Dynamic Top-k Estimation Consolidates Disagreement between Feature
Attribution Methods
- URL: http://arxiv.org/abs/2310.05619v2
- Date: Fri, 3 Nov 2023 12:11:17 GMT
- Title: Dynamic Top-k Estimation Consolidates Disagreement between Feature
Attribution Methods
- Authors: Jonathan Kamp, Lisa Beinborn, Antske Fokkens
- Abstract summary: We find that perturbation-based methods and Vanilla Gradient exhibit highest agreement on most method--method and method--human agreement metrics with a static k.
This is the first evidence that sequential properties of attribution scores are informative for consolidating attribution signals for human interpretation.
- Score: 5.202524136984542
- License: http://creativecommons.org/licenses/by/4.0/
- Abstract: Feature attribution scores are used for explaining the prediction of a text
classifier to users by highlighting a k number of tokens. In this work, we
propose a way to determine the number of optimal k tokens that should be
displayed from sequential properties of the attribution scores. Our approach is
dynamic across sentences, method-agnostic, and deals with sentence length bias.
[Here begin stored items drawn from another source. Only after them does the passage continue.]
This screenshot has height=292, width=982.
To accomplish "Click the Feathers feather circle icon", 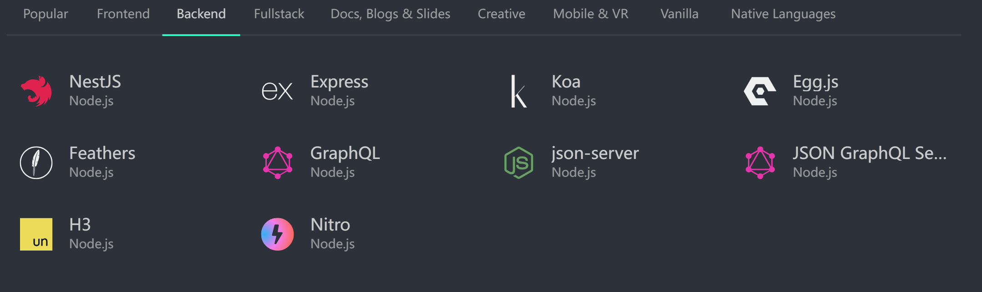I will point(36,163).
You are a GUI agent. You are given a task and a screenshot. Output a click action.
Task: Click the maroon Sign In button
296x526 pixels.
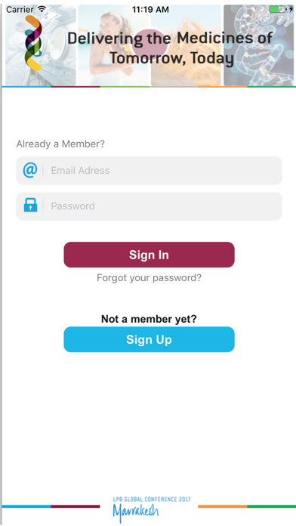[x=149, y=255]
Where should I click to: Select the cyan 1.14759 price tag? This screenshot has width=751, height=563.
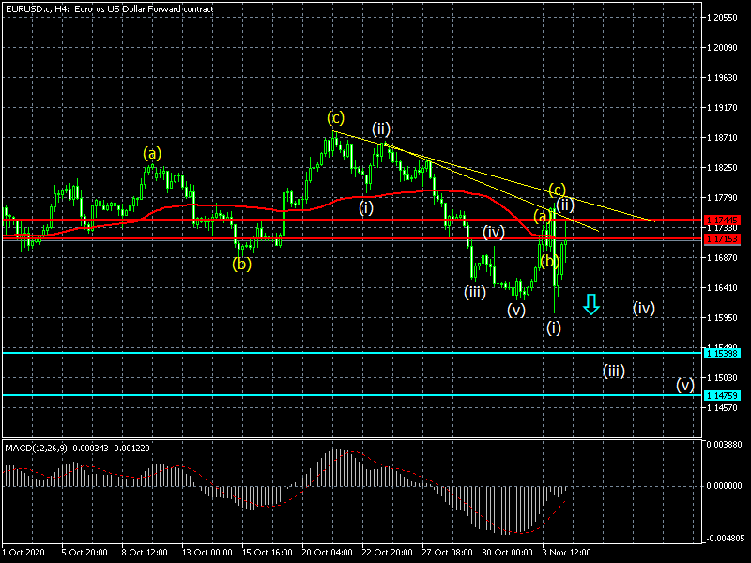728,395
We compare agreement between multiple methods and humans on an NLI task, using
fixed k and dynamic k. We find that perturbation-based methods and Vanilla
Gradient exhibit highest agreement on most method--method and method--human
agreement metrics with a static k. Their advantage over other methods
disappears with dynamic ks which mainly improve Integrated Gradient and
GradientXInput. To our knowledge, this is the first evidence that sequential
properties of attribution scores are informative for consolidating attribution
signals for human interpretation.
Related papers
- Hierarchical Indexing for Retrieval-Augmented Opinion Summarization [60.5923941324953]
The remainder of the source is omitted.